The Patriotic Union (Unión Patriótica, UP) was a political party created by Spanish dictator Miguel Primo de Rivera, conceived to support his regime and consolidate the interests of political Catholics, technocrats, and the business-owning classes. The party's power was dependent upon the power of its founder and leader, rather than any popular mandate. Following the dismissal of Miguel Primo de Rivera in January 1930 by King Alfonso XIII, the party dissolved itself, and a small number of de Rivera loyalists regrouped under the banner of a new party called the National Monarchist Union.

==Membership==
There is no reliable information on membership figures. The party review Unión Patriótica claimed in 1927 that there were 1,319,428 people on its rolls; in 1928 the same source reported the figure as 1,696,304. Most historians consider these figures fairly meaningless and suggest that they probably reflect creative bookkeeping on the part of regime bureaucrats, rather than the scale of genuine recruitment. Nonetheless, some scholars rely on some official figures from the time in specific local contexts, e.g. in the province of Almería the UP membership was estimated at 30,000, and in mid-size Valencian towns like Gandia, Torrent or Utiel, at 500–1,000.

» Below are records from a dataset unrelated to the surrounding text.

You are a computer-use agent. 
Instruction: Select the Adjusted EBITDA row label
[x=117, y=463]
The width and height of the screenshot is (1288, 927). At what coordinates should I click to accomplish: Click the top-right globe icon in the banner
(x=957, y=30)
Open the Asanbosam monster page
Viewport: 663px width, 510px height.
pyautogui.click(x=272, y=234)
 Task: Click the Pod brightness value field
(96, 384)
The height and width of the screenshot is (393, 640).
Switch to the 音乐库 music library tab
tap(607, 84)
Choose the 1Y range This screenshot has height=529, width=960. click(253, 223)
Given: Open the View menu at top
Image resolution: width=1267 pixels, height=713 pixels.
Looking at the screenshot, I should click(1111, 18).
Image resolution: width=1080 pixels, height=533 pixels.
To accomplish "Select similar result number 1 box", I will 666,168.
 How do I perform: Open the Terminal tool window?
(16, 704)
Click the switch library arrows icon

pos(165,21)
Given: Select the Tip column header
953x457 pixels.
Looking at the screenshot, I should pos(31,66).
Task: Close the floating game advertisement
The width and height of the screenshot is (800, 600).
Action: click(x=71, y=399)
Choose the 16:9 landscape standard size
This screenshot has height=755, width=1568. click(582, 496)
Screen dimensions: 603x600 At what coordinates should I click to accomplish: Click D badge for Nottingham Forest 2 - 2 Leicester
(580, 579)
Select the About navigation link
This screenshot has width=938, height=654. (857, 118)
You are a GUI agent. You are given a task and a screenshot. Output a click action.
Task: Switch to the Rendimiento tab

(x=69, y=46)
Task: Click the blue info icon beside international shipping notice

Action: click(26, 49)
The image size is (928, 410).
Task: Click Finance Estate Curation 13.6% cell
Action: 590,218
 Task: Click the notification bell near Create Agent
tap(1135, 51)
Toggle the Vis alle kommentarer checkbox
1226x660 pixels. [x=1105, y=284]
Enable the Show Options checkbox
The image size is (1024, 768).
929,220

A personal communication from Primo de Rivera, dated 1929, estimated membership at 600–700,000. Many historians tend to suggest smaller total figures, ranging from 400,000 to 500,000. These estimates are somewhat speculative, although some scholars have based their calculations on the circulation of the daily newspaper of the UP, La Nación, which at its peak reached 50,000 copies.

Figures in the 1.3m–1.7m range claimed by the party would imply a membership rate of some 6–8% of the entire Spanish population, while figures in the 400–500,000 range suggested by later scholars would put membership at around 2%. In comparison to other comparable parties of European fascist regimes, in the mid-1930s some 10% of the Italian population were on the rolls of the PNF, while in 1937 some 8% of Germans were members of the NSDAP. By way of comparison, the official state parties of European communist countries in the late 20th century recorded membership rates between 4% in the USSR and 8–10% in Poland and Czechoslovakia. In 1942, FET y de las JONS, the state party of the Francoist dictatorship, claimed around 900,000 members, or around 3% of the Spanish population.